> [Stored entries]
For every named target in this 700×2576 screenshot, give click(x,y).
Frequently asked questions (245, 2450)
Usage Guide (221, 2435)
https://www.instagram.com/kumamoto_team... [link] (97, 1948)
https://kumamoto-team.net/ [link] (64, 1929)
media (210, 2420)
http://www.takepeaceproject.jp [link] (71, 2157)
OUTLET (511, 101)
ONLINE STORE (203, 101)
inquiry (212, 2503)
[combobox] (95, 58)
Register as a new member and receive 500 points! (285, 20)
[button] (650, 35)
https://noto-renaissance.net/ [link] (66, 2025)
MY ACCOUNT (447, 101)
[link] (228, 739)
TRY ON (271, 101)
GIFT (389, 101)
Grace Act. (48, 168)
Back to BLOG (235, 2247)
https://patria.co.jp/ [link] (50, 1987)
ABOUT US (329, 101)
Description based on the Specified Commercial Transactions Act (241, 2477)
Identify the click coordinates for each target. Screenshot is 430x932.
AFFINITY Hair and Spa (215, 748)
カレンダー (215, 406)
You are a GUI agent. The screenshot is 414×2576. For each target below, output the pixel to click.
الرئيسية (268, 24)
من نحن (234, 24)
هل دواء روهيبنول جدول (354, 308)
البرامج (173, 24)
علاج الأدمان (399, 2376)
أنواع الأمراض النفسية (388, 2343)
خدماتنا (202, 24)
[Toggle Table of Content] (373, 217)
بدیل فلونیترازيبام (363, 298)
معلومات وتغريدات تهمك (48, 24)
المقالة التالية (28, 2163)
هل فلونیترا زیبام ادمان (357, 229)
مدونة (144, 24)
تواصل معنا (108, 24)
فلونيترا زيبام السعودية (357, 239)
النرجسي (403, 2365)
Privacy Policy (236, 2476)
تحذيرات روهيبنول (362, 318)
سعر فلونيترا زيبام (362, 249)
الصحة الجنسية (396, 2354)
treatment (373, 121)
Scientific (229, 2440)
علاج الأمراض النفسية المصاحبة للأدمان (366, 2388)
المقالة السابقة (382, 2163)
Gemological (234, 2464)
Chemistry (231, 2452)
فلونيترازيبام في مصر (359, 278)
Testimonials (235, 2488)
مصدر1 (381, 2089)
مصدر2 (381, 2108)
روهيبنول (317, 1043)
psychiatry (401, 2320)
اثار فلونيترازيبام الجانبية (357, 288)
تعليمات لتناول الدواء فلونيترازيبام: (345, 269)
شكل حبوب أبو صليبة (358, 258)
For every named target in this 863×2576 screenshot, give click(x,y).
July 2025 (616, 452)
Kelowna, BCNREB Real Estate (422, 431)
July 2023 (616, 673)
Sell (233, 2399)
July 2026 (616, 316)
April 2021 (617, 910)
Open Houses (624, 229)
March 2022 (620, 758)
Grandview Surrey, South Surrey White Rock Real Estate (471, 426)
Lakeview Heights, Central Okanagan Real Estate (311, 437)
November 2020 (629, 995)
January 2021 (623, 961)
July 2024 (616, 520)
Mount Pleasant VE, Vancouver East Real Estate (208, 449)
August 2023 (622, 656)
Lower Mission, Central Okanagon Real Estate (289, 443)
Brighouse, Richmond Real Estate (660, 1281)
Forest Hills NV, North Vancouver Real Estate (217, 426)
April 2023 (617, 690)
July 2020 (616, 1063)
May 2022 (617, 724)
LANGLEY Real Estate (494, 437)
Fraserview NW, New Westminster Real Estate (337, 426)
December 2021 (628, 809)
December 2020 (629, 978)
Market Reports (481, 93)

> [THE TASK] Every entry shown above should be transcribed without alteration.

> [FINISHED TASK]
For every named target in this 700×2576 screenshot, give click(x,y).
Frequently asked questions (245, 2450)
Usage Guide (221, 2435)
https://www.instagram.com/kumamoto_team... [link] (97, 1948)
https://kumamoto-team.net/ [link] (64, 1929)
media (210, 2420)
http://www.takepeaceproject.jp [link] (71, 2157)
OUTLET (511, 101)
ONLINE STORE (203, 101)
inquiry (212, 2503)
[combobox] (95, 58)
Register as a new member and receive 500 points! (285, 20)
[button] (650, 35)
https://noto-renaissance.net/ [link] (66, 2025)
MY ACCOUNT (447, 101)
[link] (228, 739)
TRY ON (271, 101)
GIFT (389, 101)
Grace Act. (48, 168)
Back to BLOG (235, 2247)
https://patria.co.jp/ [link] (50, 1987)
ABOUT US (329, 101)
Description based on the Specified Commercial Transactions Act (241, 2477)
Identify the click coordinates for each target. Screenshot is 430x932.
AFFINITY Hair and Spa (215, 748)
カレンダー (215, 406)
You are a GUI agent. The screenshot is 414×2576. For each target below, output the pixel to click.
الرئيسية (268, 24)
من نحن (234, 24)
هل دواء روهيبنول جدول (354, 308)
البرامج (173, 24)
علاج الأدمان (399, 2376)
أنواع الأمراض النفسية (388, 2343)
خدماتنا (202, 24)
[Toggle Table of Content] (373, 217)
بدیل فلونیترازيبام (363, 298)
معلومات وتغريدات تهمك (48, 24)
المقالة التالية (28, 2163)
هل فلونیترا زیبام ادمان (357, 229)
مدونة (144, 24)
تواصل معنا (108, 24)
فلونيترا زيبام السعودية (357, 239)
النرجسي (403, 2365)
Privacy Policy (236, 2476)
تحذيرات روهيبنول (362, 318)
سعر فلونيترا زيبام (362, 249)
الصحة الجنسية (396, 2354)
treatment (373, 121)
Scientific (229, 2440)
علاج الأمراض النفسية المصاحبة للأدمان (366, 2388)
المقالة السابقة (382, 2163)
Gemological (234, 2464)
Chemistry (231, 2452)
فلونيترازيبام في مصر (359, 278)
Testimonials (235, 2488)
مصدر1 (381, 2089)
مصدر2 (381, 2108)
روهيبنول (317, 1043)
psychiatry (401, 2320)
اثار فلونيترازيبام الجانبية (357, 288)
تعليمات لتناول الدواء فلونيترازيبام: (345, 269)
شكل حبوب أبو صليبة (358, 258)
For every named target in this 863×2576 screenshot, give click(x,y).
July 2025 (616, 452)
Kelowna, BCNREB Real Estate (422, 431)
July 2023 (616, 673)
Sell (233, 2399)
July 2026 (616, 316)
April 2021 (617, 910)
Open Houses (624, 229)
March 2022 (620, 758)
Grandview Surrey, South Surrey White Rock Real Estate (471, 426)
Lakeview Heights, Central Okanagan Real Estate (311, 437)
November 2020 (629, 995)
January 2021 (623, 961)
July 2024 (616, 520)
Mount Pleasant VE, Vancouver East Real Estate (208, 449)
August 2023 (622, 656)
Lower Mission, Central Okanagon Real Estate (289, 443)
Brighouse, Richmond Real Estate (660, 1281)
Forest Hills NV, North Vancouver Real Estate (217, 426)
April 2023 (617, 690)
July 2020 (616, 1063)
May 2022 (617, 724)
LANGLEY Real Estate (494, 437)
Fraserview NW, New Westminster Real Estate (337, 426)
December 2021 (628, 809)
December 2020 (629, 978)
Market Reports (481, 93)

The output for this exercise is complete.